═════ Page ═════
Showing posts with label Russian Liberation Army. Show all posts
Showing posts with label Russian Liberation Army. Show all posts

Friday, March 3, 2023

Wednesday, March 3, 1943. Accidents.

173 people were crushed to death in London's Bethnal Green tube, where they were sheltering from an air raid.

The rush to the shelter was started when people fled into the tube due to a salvo of British anti-aircraft rockets being launched from Victoria Park.

British anti-aircraft rockets.

The German minelayer Doggerbank was sunk by the German U-43 in a case of mistaken identity.  Following its routine orders, the U-43 departed without attempting to pick up survivors, and 365 people drowned.  A single person survived, lasting 26 days at sea before being picked up by a Spanish ship.

The Doggerbank was a captured British vessel, so the mistake was perhaps excusable.  Converted into a minelayer, it laid mines off of South Africa in January 1942 and proceeded to Japan, twice being challenged as a British vessel on the way and successfully fooling the challenging ships.  In Japan, it took on the survivors of the auxiliary cruiser Thor, a German tanker, and the Altmark.  She sank within two minutes when attacked.

The U43 was sunk by an American torpedo bomber that following July.

Gandi ended his protest fast.

Twenty-three year veteran of the Red Army, Andrey Vlasov, published "Why I have taken up the struggle against Bolshevism" in the newspaper Zarya.


Vlasov had been captured by the Germans and then became a German collaborator, commanding the Russian Liberation Army, which saw little action during the war.  I know little about him, and don't really know what his reasons were.  He'd cause his troops to switch sides again, to a degree, late in the war, by which time his fate, and theirs, was effectively sealed.

Vlasov started off, like Stalin, as a divinity student at a Russian Orthodox seminary.  He quit that in 1919 and joined the Red Army.  He didn't become a Communist, however, until 1930.  He served successfully as an advisor to Chiang Kai-shek from 1938 to 1939 before going on to command the 99th Rifle Division.  Up until his capture, he generally was well regarded in the Red Army.

Vlasov would claim that he became an anti Communist while trying to evade German capture.  A post-war analysis of the 180 Red Army generals who joined Vlasov's Russian Liberation Army revealed that most of them had personally experienced NKVD atrocities prior to the war.

Tuesday, December 27, 2022

Sunday, December 27, 1942. Wars within wars.

Today in World War II History—December 27, 1942: Smolensk Committee

Sarah Sundin reports on the organization of this committee on this day, in 1942.  The Committee of Anti Stalin Soviet citizens would lead to the formation of the Russian Liberation Army, recruited from Soviet POWs. 

The RLA was only a portion of the body of Soviet citizenry that took up arms against the USSR, or which otherwise cooperated in the German war effort.  Motives for joining the German effort were mixed and varied, with some individuals being genuine anti-communists or non-Russian nationalist, and others just trying to avoid death and starvation at German hands.  While many of the other armed groups saw active service, the RLA wasn't deployed until the very end of the war, and at that time would not fully obey German orders.
═════ Dataset excerpts ═════
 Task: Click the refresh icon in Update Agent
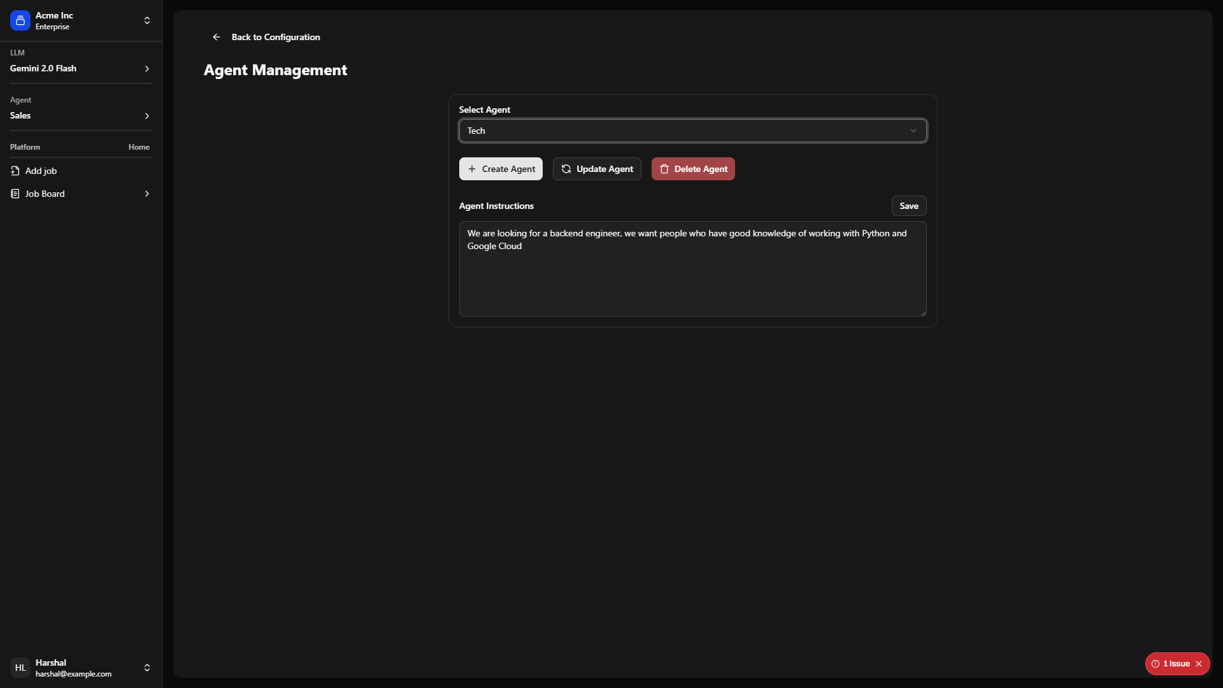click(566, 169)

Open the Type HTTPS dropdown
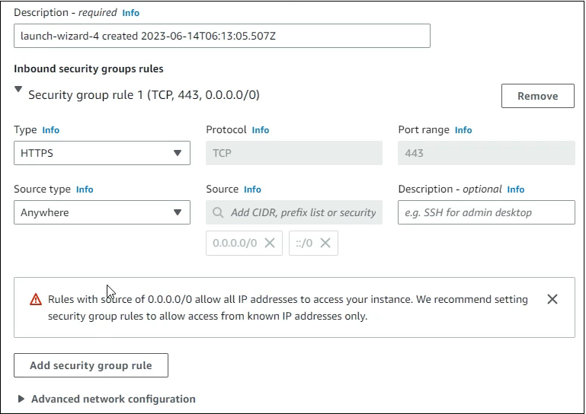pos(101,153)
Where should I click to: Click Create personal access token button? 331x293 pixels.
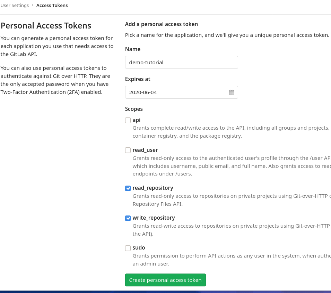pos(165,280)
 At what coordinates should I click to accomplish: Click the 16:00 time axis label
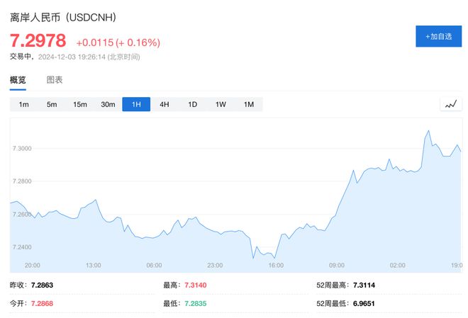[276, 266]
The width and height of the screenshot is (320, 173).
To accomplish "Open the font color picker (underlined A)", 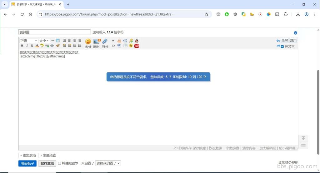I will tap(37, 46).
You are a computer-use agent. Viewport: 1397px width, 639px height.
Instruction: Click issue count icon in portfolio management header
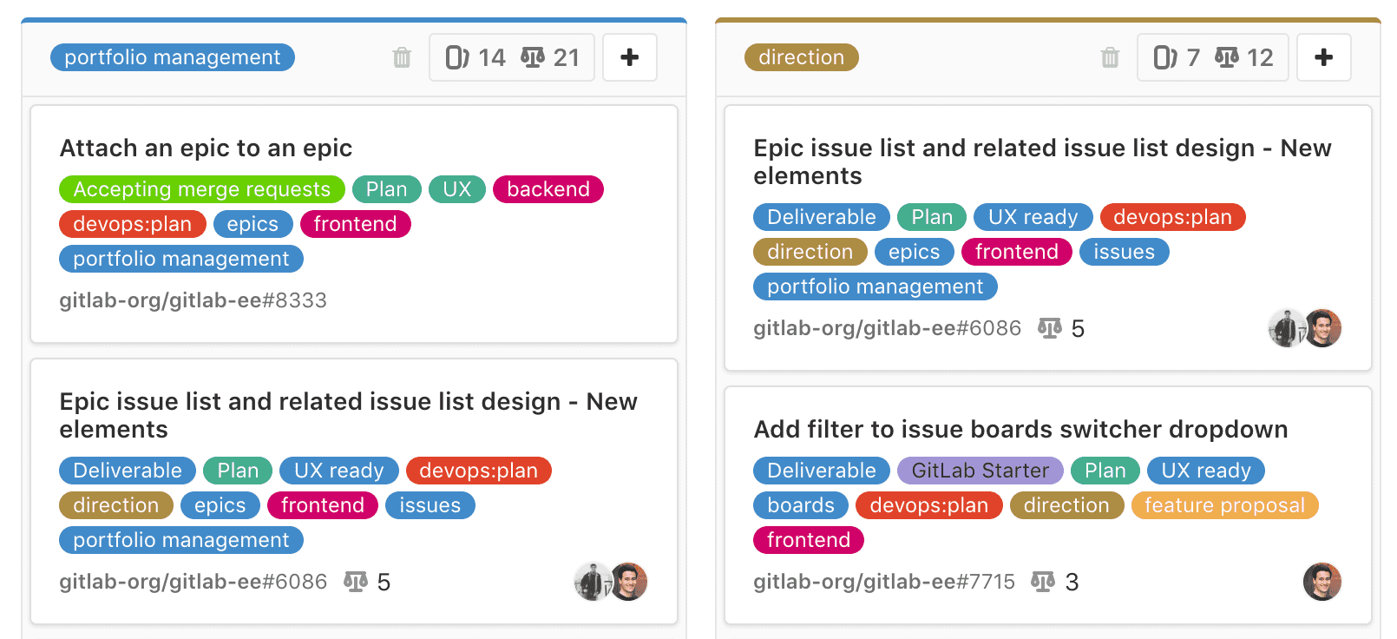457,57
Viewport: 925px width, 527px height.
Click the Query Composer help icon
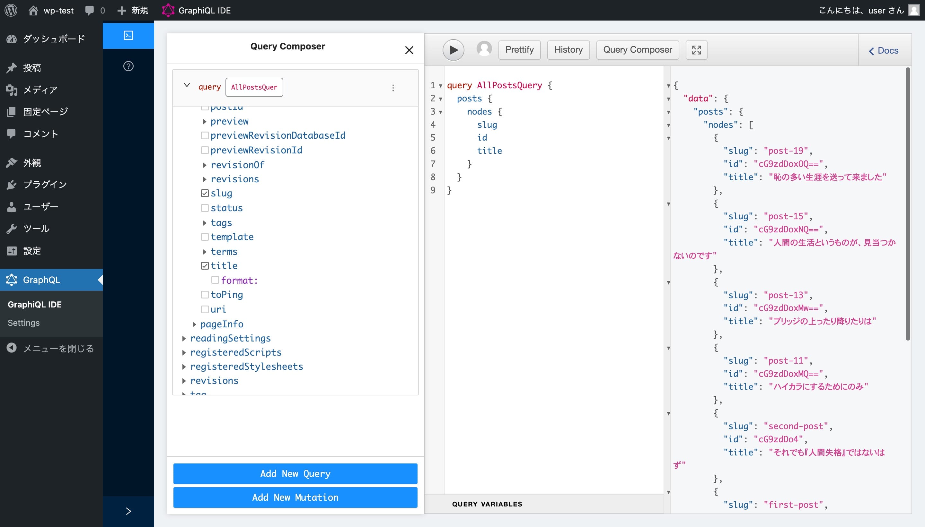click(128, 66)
═════
> **Task to carry out**
Please summarize the blog page on the Russian Liberation Army above in three sentences.

> **Output below**
On March 3, 1943, 173 people were crushed to death while sheltering in London's Bethnal Green tube, and the German minelayer Doggerbank was sunk by the U-43 in a case of mistaken identity, leaving 365 drowned and one survivor. That same day, Andrey Vlasov, a former Red Army commander who was captured by the Germans and became a collaborator commanding the Russian Liberation Army, published an article against Bolshevism in the newspaper Zarya. The Committee of Anti Stalin Soviet citizens, organized on December 27, 1942, would lead to the formation of that army from Soviet POWs, which was not deployed until the very end of the war.